According to Gabriel Deng Yel, the state Minister of Information, the motion to exempt taxes on sorghum was raised by the state Minister of Finance, Ruay Dut Akol, and was seconded by most cabinet members.
Yel stated that it was agreed that sorghum would be exempt from taxes for a period of four months, allowing everyone to access this staple food, which many local people struggle to afford.
They often sell their cows, goats, and engage in petty economic activities to make ends meet.
Deng acknowledged the precarious situation facing local residents, describing the conditions as harsh for almost everyone.
“We understand the difficulties our people are experiencing. As a result of the evaluation and assessment we conducted, we found that many go to bed on an empty stomach at times. This prompted the Minister of Finance to inform the cabinet that sorghum should be exempt from taxation, a point that was embraced and endorsed by the members,” Yel revealed.

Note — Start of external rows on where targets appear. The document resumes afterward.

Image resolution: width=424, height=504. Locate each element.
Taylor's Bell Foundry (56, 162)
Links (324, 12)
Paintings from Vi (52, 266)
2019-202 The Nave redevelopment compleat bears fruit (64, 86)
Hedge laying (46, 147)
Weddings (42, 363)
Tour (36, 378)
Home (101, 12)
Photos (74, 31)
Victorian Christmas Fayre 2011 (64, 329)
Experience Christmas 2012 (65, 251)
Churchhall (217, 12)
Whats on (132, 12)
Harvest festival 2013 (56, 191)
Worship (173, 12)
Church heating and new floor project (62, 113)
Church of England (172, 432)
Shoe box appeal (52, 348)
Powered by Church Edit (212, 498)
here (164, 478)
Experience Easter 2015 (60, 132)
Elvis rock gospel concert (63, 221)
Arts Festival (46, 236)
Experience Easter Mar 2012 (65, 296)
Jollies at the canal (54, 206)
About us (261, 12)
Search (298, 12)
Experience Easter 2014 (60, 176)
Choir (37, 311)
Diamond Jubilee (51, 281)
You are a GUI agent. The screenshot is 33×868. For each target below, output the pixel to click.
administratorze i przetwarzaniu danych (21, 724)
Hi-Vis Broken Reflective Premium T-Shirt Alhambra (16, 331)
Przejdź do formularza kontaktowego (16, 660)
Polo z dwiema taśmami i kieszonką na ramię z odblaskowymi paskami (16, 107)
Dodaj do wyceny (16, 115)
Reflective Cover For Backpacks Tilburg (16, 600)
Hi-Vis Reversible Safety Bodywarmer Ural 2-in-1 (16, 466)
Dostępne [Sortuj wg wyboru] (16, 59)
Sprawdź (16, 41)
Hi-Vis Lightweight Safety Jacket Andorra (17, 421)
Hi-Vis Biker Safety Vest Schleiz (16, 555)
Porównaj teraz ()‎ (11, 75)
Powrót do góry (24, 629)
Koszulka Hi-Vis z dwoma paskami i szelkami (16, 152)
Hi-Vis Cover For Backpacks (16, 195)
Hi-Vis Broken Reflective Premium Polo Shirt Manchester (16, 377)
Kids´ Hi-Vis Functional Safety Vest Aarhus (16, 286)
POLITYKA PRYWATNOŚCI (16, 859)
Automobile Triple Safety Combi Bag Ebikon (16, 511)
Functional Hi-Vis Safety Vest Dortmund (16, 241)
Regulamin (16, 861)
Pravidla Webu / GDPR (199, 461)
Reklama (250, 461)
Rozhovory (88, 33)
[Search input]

“The memo is appropriate, especially as people are returning to farming. Additionally, the roads used to transport food from Sudan are blocked due to the ongoing conflict there,” he said.
The information minister also added that they would crack down on traders who do not comply with the order to exempt taxes and continue to raise the price of sorghum, which currently costs 14,000 SSP for 4 kg—an amount many people find hard to afford.
In another development, the state government has issued an order to impose a 20% tax on livestock being transported to Juba, applicable per animal, whether cow or goat.
This measure aims to address the loss of cattle in the state and to pool resources through this taxation procedure.